How does a Diver’s Watch become ISO certified?
Asked by James from Ohio.
The ISO 6425 standard is only awarded to the most robust and reliable diving watches on the market.
As well as depth rating (which must be at least 150 meters to comply with this standard), the watch has to meet many other standards such as the following:
- The presence of a unidirectional bezel with at least at every 5 minutes elapsed minute markings and a pre-select marker to mark a specific minute marking.
- The presence of clearly distinguishable minute markings on the watch face.
- Adequate readability/visibility at 25 cm (9.8 in) in total darkness.
- The presence of an indication that the watch is running in total darkness. This is usually indicated by a running second hand with a luminous tip or tail.
- Magnetic resistance. This is tested by 3 expositions to a direct current magnetic field of 4,800 A/m. The watch must keep its accuracy to ± 30 seconds/day as measured before the test despite the magnetic field.

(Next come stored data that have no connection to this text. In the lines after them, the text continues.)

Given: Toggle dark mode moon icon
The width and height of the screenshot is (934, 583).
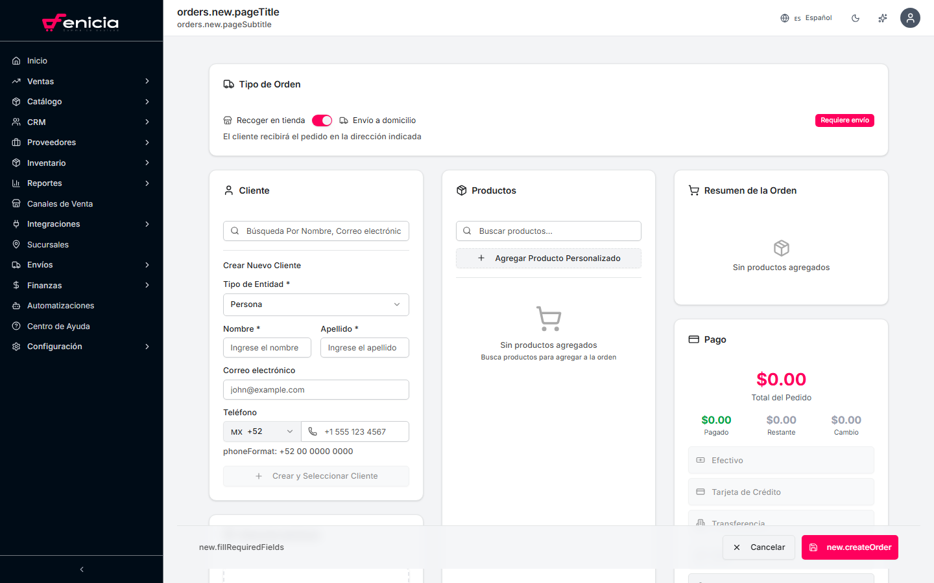Looking at the screenshot, I should pyautogui.click(x=856, y=18).
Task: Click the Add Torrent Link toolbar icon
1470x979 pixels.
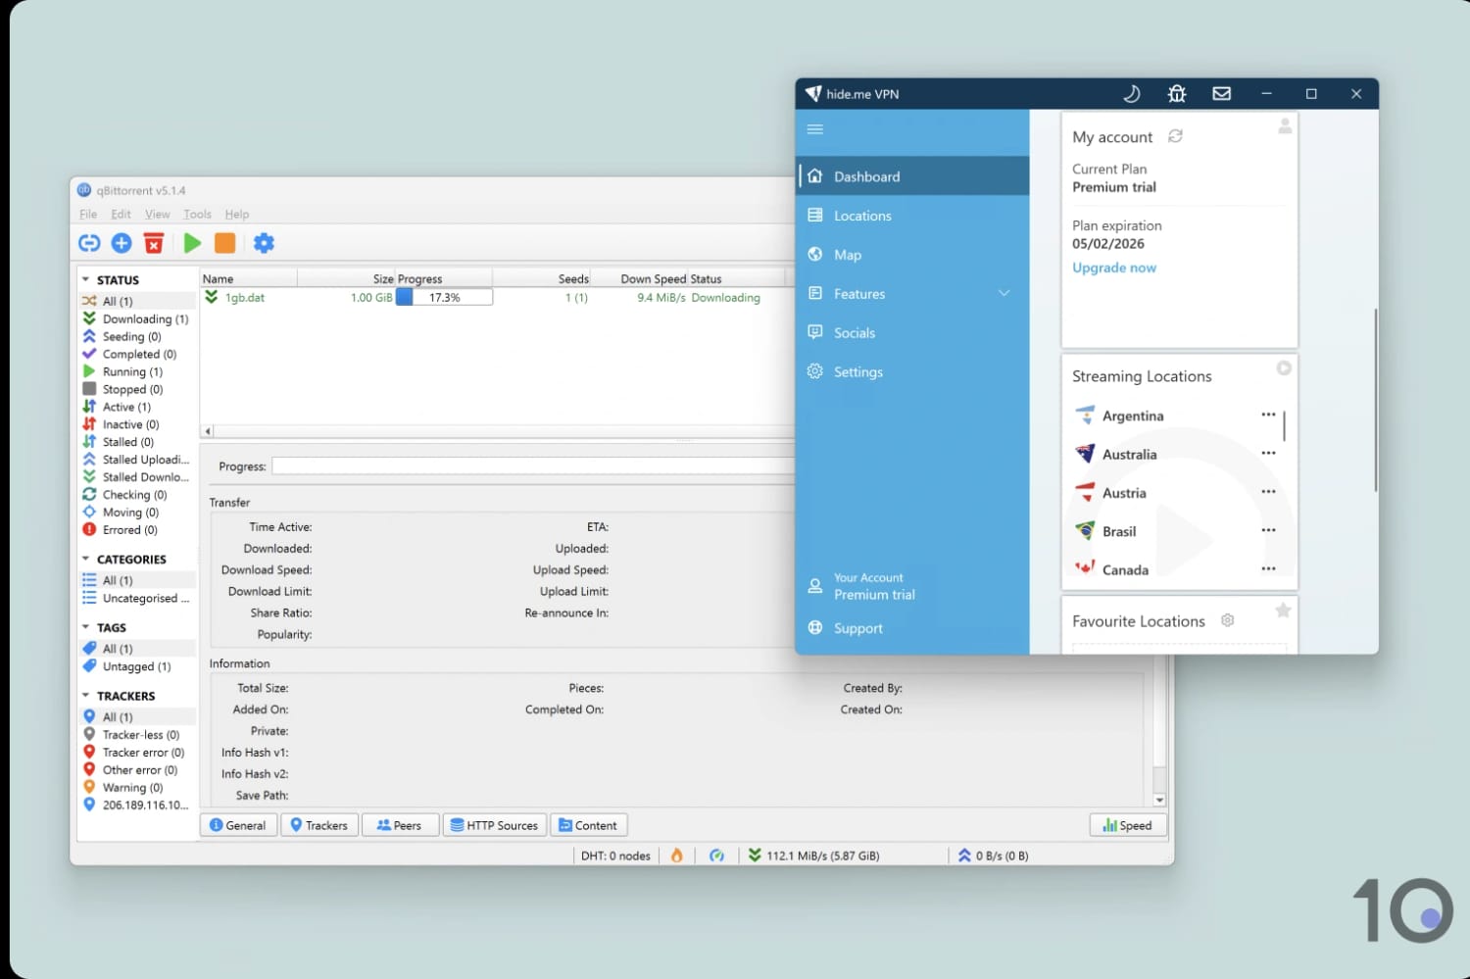Action: pyautogui.click(x=89, y=243)
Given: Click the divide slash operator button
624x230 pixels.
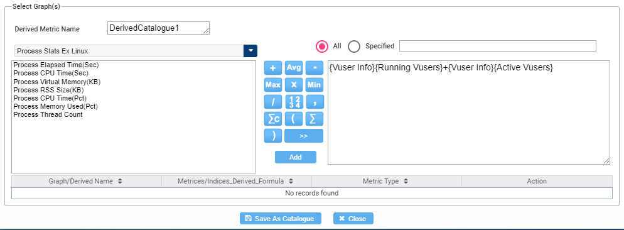Looking at the screenshot, I should 273,102.
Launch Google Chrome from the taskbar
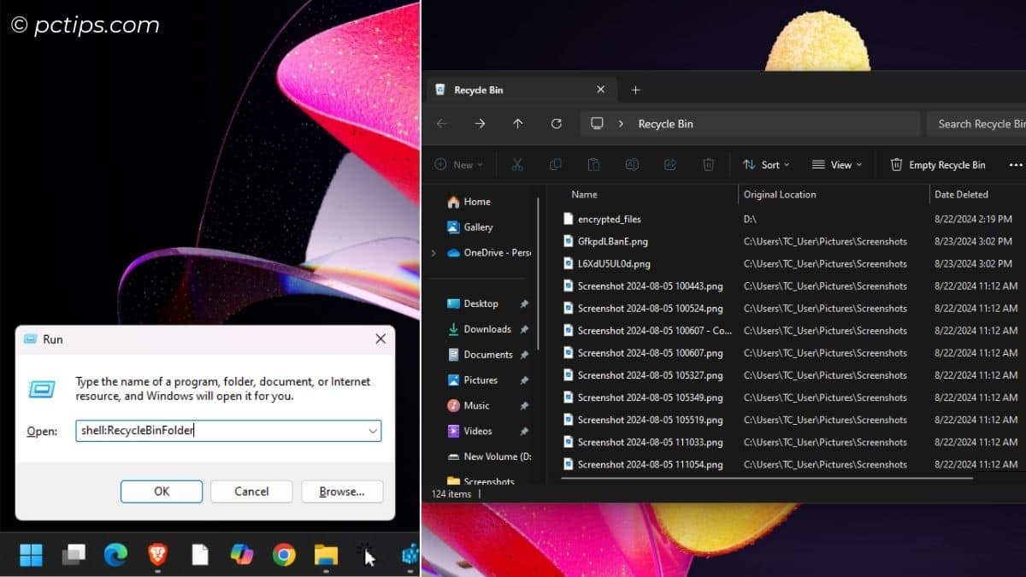 click(x=284, y=555)
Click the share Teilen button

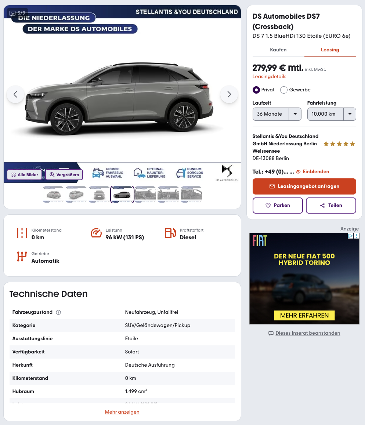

- Shock resistance. This is tested by two shocks (one on the 9 o’clock side, and one to the crystal and perpendicular to the face). The shock is usually delivered by a hard plastic hammer mounted as a pendulum, so as to deliver a measured amount of energy, specifically, a 3 kg hammer with an impact velocity of 4.43 m/s. The change in rate allowed is ± 60 seconds/day.
- Chemical resistance. This is tested by immersion in a 30 g/l NaCl solution for 24 hours to test its rust resistance. This test water solution has a salinity comparable to normal seawater.
- Strap/band solidity. This is tested by applying a force of 200 N (45 lbf) to each spring bar (or attaching point) in opposite directions with no damage to the watch or attachment point.
- The presence of an End Of Life (EOL) indicator on battery powered watches.